▶ _DOCUMENT SECTION_
--- begin ---
# Observium Issues



## HalfEatenPie (Nov 10, 2014)

Howdy!

So it seems me screwing with my old tried and true observium installation isn't helping out with it at all.

So I'm on the latest community version (0.14.4.5229) and after using it for a while suddenly my host pages are... bare. Here's a screenshot to illustrate what I mean.



Basically, The top bar where you have the hostname and some small graphs are shown, but everything else below it (which are usually the status and information on that specific server) aren't rendered. In addition, the bottom footer that's on all observium pages isn't shown. This issue is only shown when you click on the hostnames, it isn't present for any other pages.

I've checked the logs, there's no error logs at all about this. I don't know what's going on. I've even downloaded a fresh installation of Observium and tried it.

I've tested this out on multiple browsers (Internet Explorer, Chrome, Firefox) and all return the same result (different computers too).

It's getting weird man. Anyone have any idea?


----------



## fixidixi (Nov 10, 2014)

Hey:

1. I've never used observium but:

2. lack of error logs doesnt actually mean no erros 

3. so if there is any sort of binary,script,etc which u can start in debug mode as a process instead of the always running daemon you should check that angle

4. I'd also check the monitored nodes if the agent running on them is actually running smooth / can establish connection etc..


----------



## DomainBop (Nov 10, 2014)

> I've even downloaded a fresh installation of Observium and tried it.
--- end ---
▶ _DATA LINES_
--- begin ---
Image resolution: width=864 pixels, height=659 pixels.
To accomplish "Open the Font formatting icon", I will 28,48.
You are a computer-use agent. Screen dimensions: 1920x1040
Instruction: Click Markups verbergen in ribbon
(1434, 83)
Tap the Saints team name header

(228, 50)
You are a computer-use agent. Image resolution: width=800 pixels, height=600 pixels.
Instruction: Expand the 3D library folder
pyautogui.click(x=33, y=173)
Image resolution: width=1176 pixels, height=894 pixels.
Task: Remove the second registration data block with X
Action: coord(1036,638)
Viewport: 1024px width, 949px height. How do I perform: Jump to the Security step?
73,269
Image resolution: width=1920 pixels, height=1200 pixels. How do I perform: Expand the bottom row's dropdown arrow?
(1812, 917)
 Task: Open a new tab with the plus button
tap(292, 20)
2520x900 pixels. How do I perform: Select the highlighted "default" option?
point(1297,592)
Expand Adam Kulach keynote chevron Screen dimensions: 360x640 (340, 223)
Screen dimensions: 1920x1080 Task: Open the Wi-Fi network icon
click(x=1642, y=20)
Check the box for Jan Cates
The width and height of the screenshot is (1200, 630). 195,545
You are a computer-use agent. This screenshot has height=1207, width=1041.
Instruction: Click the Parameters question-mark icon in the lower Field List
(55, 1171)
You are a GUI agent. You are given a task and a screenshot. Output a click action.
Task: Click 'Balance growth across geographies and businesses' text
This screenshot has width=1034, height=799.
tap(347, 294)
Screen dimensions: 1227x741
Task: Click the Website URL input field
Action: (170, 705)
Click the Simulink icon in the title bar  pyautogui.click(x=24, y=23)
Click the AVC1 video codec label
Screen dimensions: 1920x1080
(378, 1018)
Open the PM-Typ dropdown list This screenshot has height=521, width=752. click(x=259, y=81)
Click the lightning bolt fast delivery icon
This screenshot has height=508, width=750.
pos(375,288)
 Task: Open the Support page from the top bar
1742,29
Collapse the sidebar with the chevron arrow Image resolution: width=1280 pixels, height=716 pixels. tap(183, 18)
--- end ---
▶ _SET OF TASKS_
1. Answer these questions about the Observium thread, each on its own line:
(a) Which community version of Observium is the first poster running?
(b) Besides the host details, what other part of every Observium page fails to appear?
(c) Which browsers did the first poster test?
2. Revise the stretch of the Observium thread from "I've checked the" through "fixidixi (Nov 10, 2014)", putting "several browsers" in place of "multiple browsers".

▶ _FULL ANSWERS_
1.
(a) Version 0.14.4.5229.
(b) The bottom footer.
(c) Internet Explorer, Chrome and Firefox.

2.
I've checked the logs, there's no error logs at all about this. I don't know what's going on. I've even downloaded a fresh installation of Observium and tried it.

I've tested this out on several browsers (Internet Explorer, Chrome, Firefox) and all return the same result (different computers too).

It's getting weird man. Anyone have any idea?


----------



## fixidixi (Nov 10, 2014)